*Co-written with **Gad Benram*

The sophistication of large language models, like Google's PaLM-2, has redefined the landscape of natural language processing (NLP). These models' ability to generate human-like text has opened up a vast array of applications, including virtual assistants, content generation, and more. To truly leverage these models' potential, an efficient approach is needed: Prompt Engineering. This blog post aims to elucidate key design patterns in prompt engineering, complete with real-world examples to help developers extract maximum benefit from these language models.

Prompts are natural language requests that you give to a language model to generate a particular response. These prompts can be questions, tasks, contextual information, or examples. The model's output depends heavily on the type and structure of the prompt. Effective prompt engineering, therefore, revolves around crafting well-designed prompts that steer the model towards your desired outcome.

**How to explain a task to a Large Language Model:**

Prompt engineering is a fairly young field that is still under heavy research and where new approaches are being constantly tested, however, in the last few years, a few common patterns have emerged that are important to fully understand in order to get the most out of the latest and greatest Large Language Models.

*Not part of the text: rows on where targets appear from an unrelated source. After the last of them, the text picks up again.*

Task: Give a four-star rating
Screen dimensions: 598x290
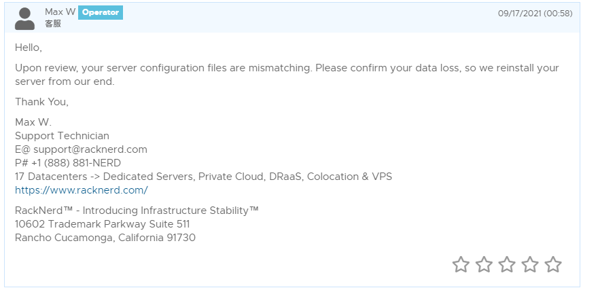Action: [530, 264]
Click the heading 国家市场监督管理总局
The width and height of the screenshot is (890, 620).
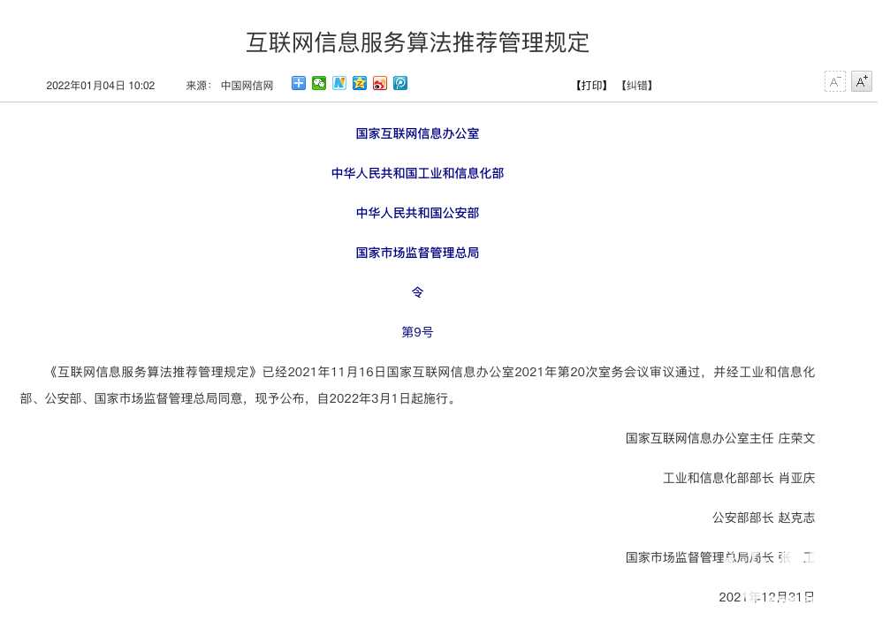click(x=417, y=253)
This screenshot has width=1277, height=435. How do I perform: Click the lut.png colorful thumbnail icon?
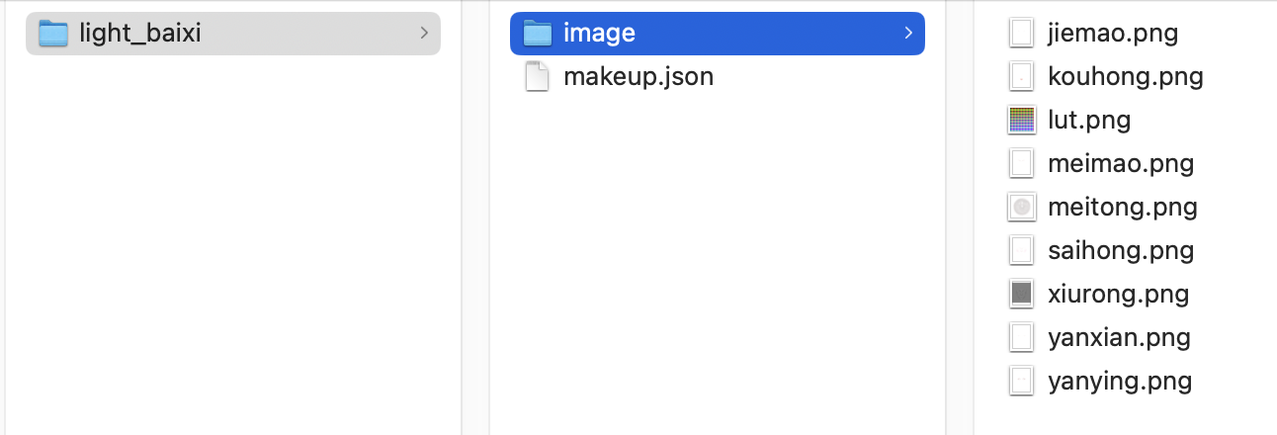[1021, 121]
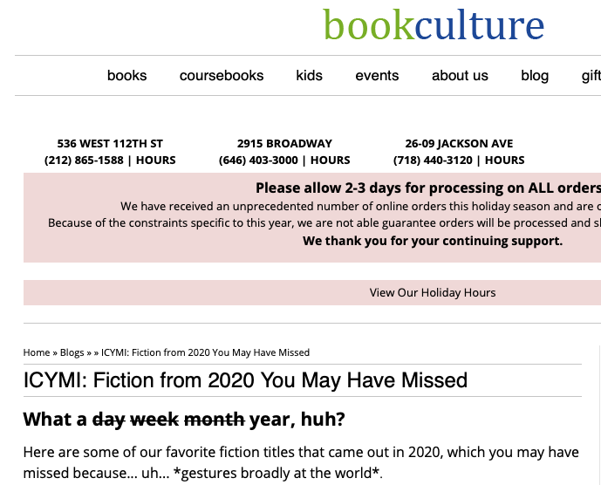
Task: Open the blog menu item
Action: 535,76
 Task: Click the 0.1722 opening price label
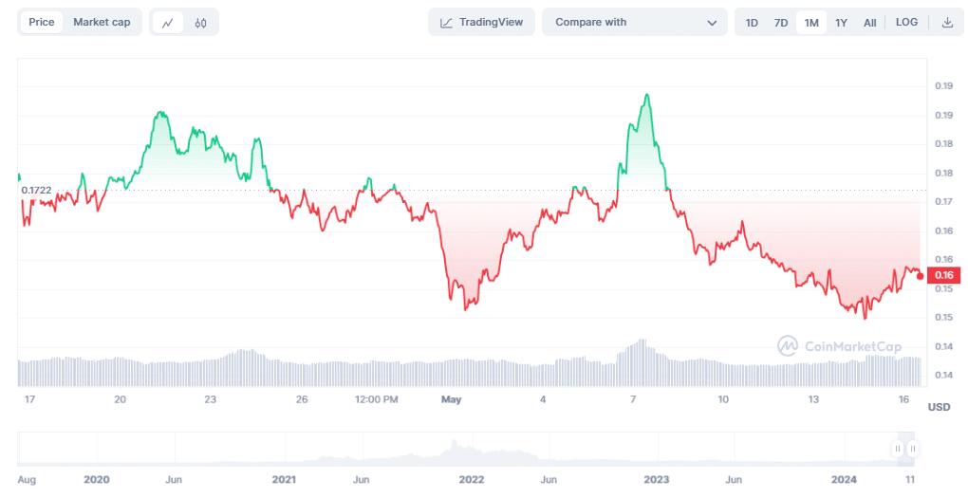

Whithin these approaches to prompting there are 2 very well defined philosophies that are important to distinguish: **Zero-Shot **and **Few-Shot** prompting. These approaches differ in the way they condition the LLM's to think. Zero-Shot prompts try to explain to a model the task to be performed, while Few-Shot tends to provide shallower explanations, while providing examples of the task being performed instead.

### Zero-Shot prompting

When the task we are asking our Large Language Model to perform is quite easy to define with natural language, we can simply ask the model to perform this task without adding extra context.

With this generic description of tasks we are essentially trusting on the general intelligence of the model being used. For example, when asking an LLM to summarize a document, we are trusting in the concept of summary that the model learned during its training process. Due to this, after we've provided clear instructions on how to perform a task, the only real way to improve the performance of these types of tasks is to either fine-tune the model or provide some examples of how the task should be performed.

### Few-Shot prompting

To provide some more context on how a certain task should be performed or how the output of said task should look, a very common technique is to provide the model with a few examples of already solved tasks.

This type of prompting allows us to explain more complex tasks to the models while not having to fine-tune it to be able to perform them. Because of the flexibility provided by this technique, it tends to be an extremely popular way to quickly get good results from LLM's.

**Making LLM's think like us (and maybe better)**

When LLM's try to solve more complex mathematical or logical problems, no matter how big or well trained, they tend to be greedy in the way they answer things and can very easily be fooled to provide a wrong response even though the question was well defined and explained:

**Q:** I have 10 apples. If I give my dad 5 apples, he eats one and gives the rest to his only son. How many apples do I have?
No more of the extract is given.